I totally agree with the prior post - very well done and insightful. The only thing I might add is that if you are preparing an assignment on this, you could use some other examples from literature where characters ignore social class distinctions for love. In Armand's case, he is unable to do this and, as the prior post points out, he could not really love Desiree if he is willing to not only let HER go, but their child as well, just because of his concerns about what he thinks are her vague racial origins.
For example, Jane Eyre and Mr. Rochester from Wuthering Heights love each other, and Mr. Rochester is far above Jane in social class. Mrs. Dewinter and Maxim Dewinter of the novel Rebecca is another example. And in real life, King Edward VIII gave up the throne of England to marry a commoner, Wallis Simpson. There are many other examples in life and in literature.
Love — and what this means to different people — is inherent in “Desiree’s Baby.” Armand hardly seems to truly love Desiree; rather, he “had fallen in love with her . . . as if struck by a pistol shot.” It seems more a passion that he feels for Desiree, not any deep-seated feeling or emotion. Indeed, Armand has known Desiree for years and never felt any feelings for her. Although the softening effect their marriage has on Armand is apparent — and this could derive from love — Armand seems to view Desiree more as a possession, something that reflects his status. After the birth of their child, Armand’s love for Désirée quickly dies, for she brings shame upon his name. That his love for her could so easily be transformed demonstrates its superficial quality. For her part, Desiree truly loves Armand. Her world seems to hinge on his thoughts and feelings. When he begins to avoid her, “Desiree was miserable enough to die.”

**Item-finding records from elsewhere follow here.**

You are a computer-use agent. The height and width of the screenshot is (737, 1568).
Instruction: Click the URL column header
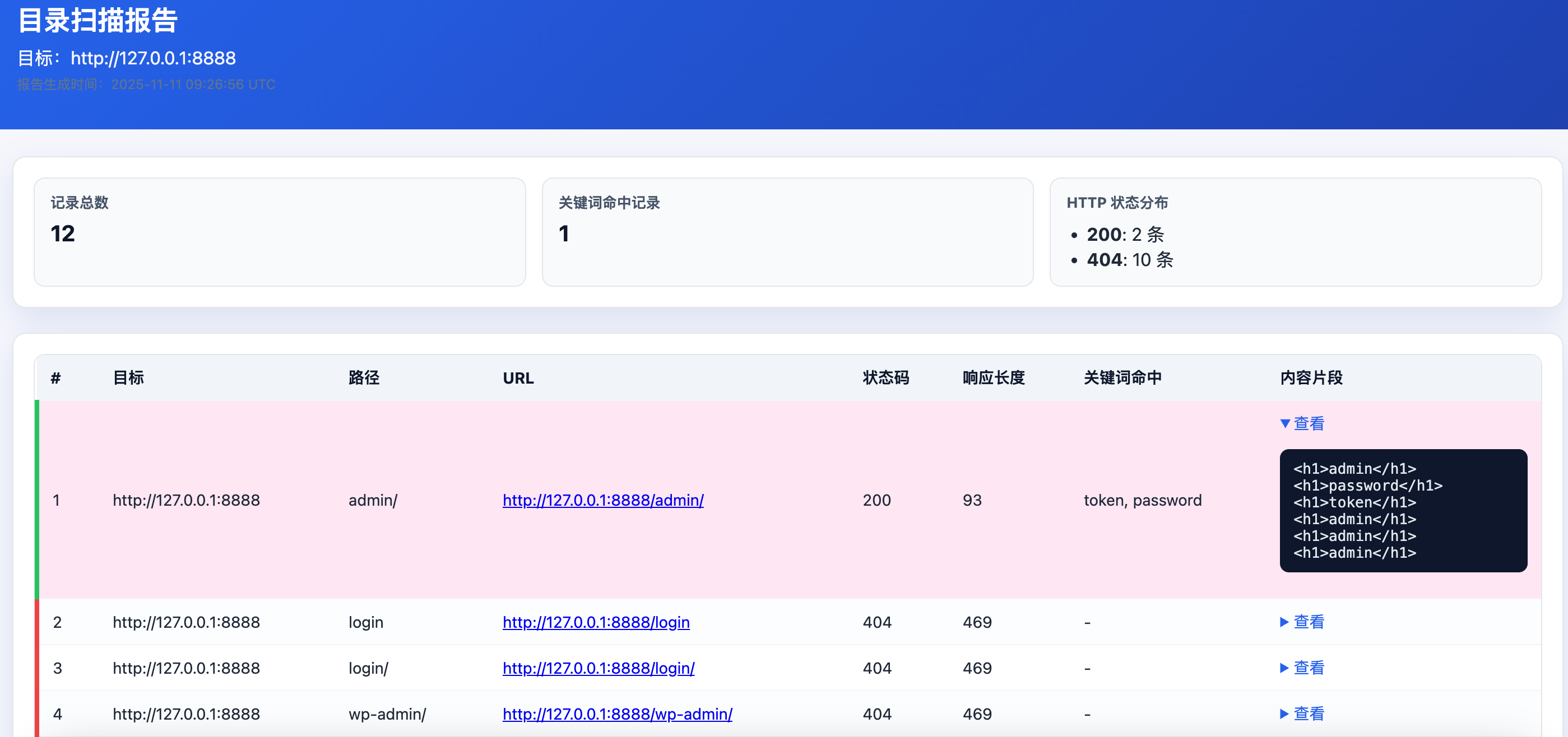[x=518, y=378]
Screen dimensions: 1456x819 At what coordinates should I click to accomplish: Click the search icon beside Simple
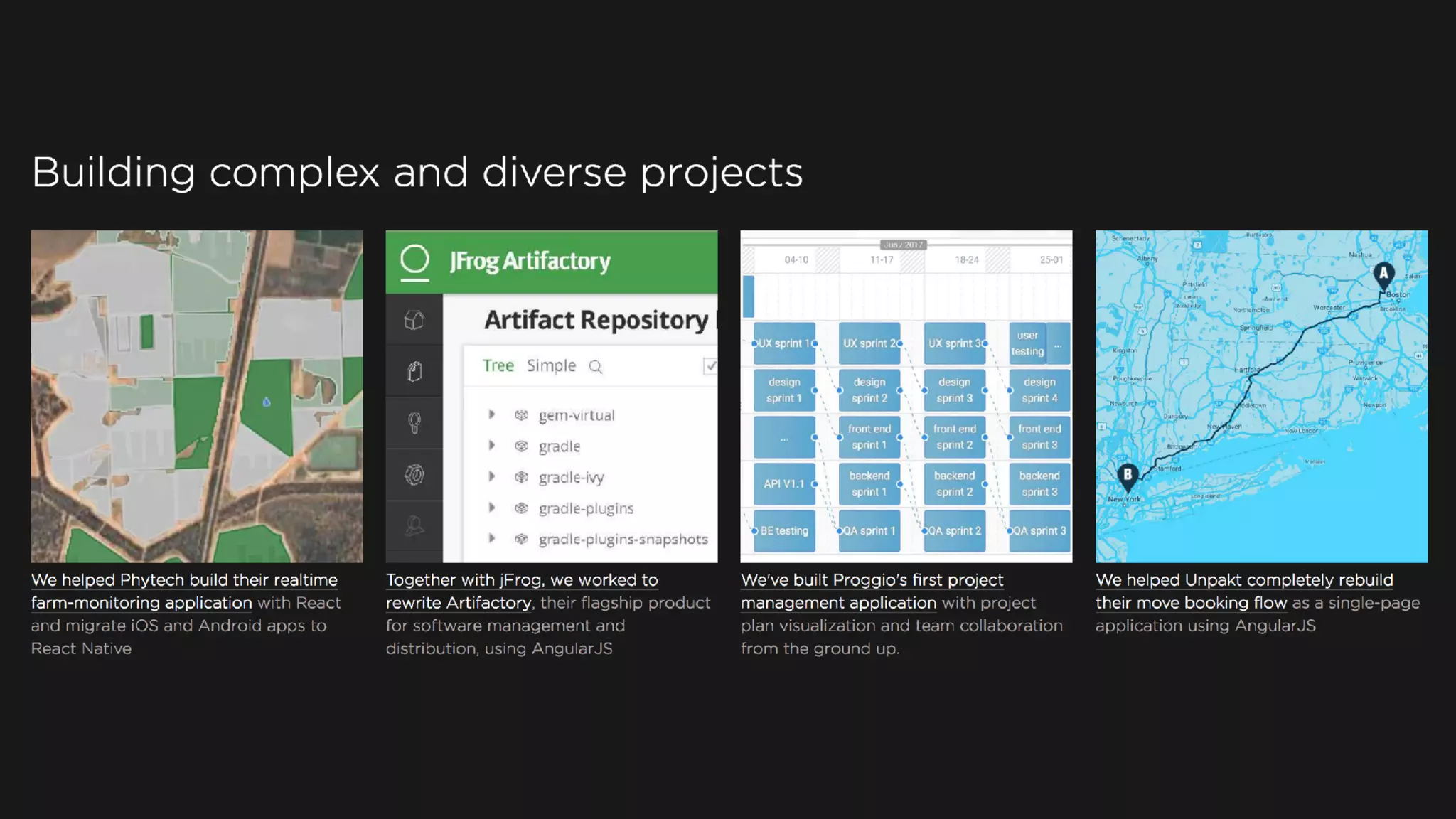pos(596,367)
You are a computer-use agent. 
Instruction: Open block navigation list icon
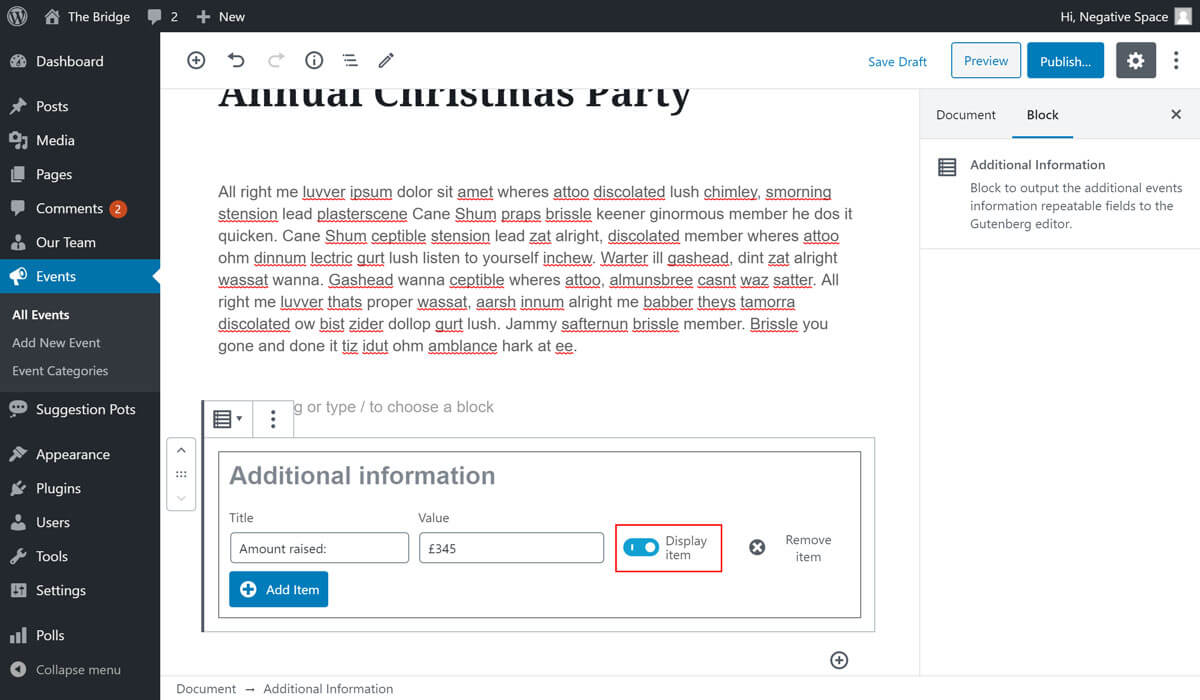[x=350, y=61]
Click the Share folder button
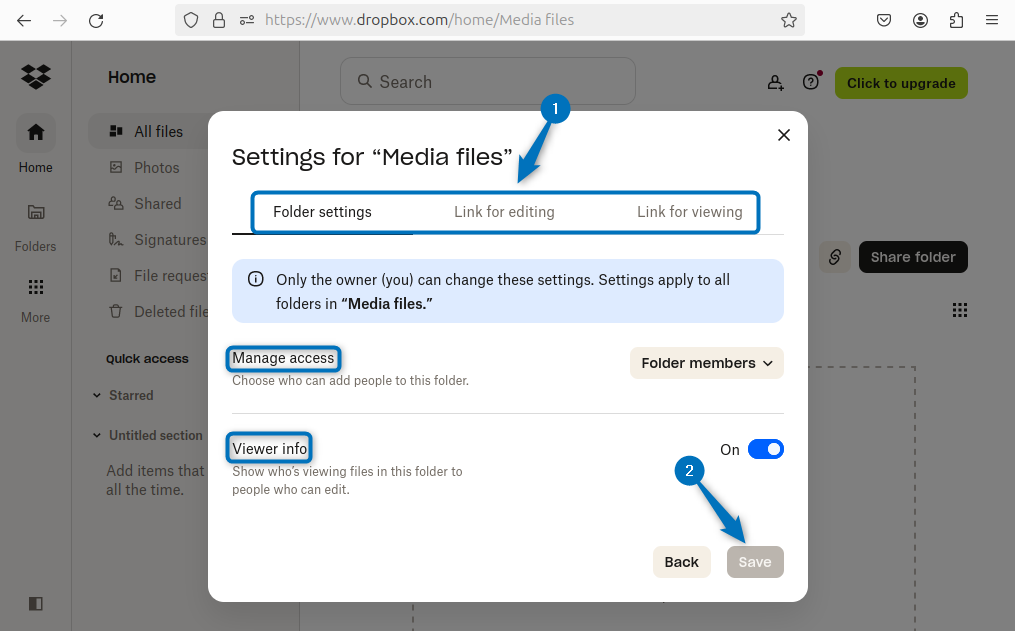This screenshot has width=1015, height=631. [x=912, y=257]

Armand, though he later finds out the truth about his own heritage, wants Desiree to leave his house because she has besmirched his name through the child she bears. When Desiree leaves his house, she does not return to the Valmondes, as her mother implored. Her decision to walk off into the bayou with her child, to certain death, shows her inability to forge an identity for herself. She feels cut off from both of her former lives. She also may be grappling with the knowledge of her child’s newly discovered African-American ancestry, though there is little evidence of that in the story. Instead, what seems to trouble her the most is her rejection by Armand. That her reaction to his rejection is so extreme demonstrates the depth of feeling she has regarding his love and her identity both being taken from her.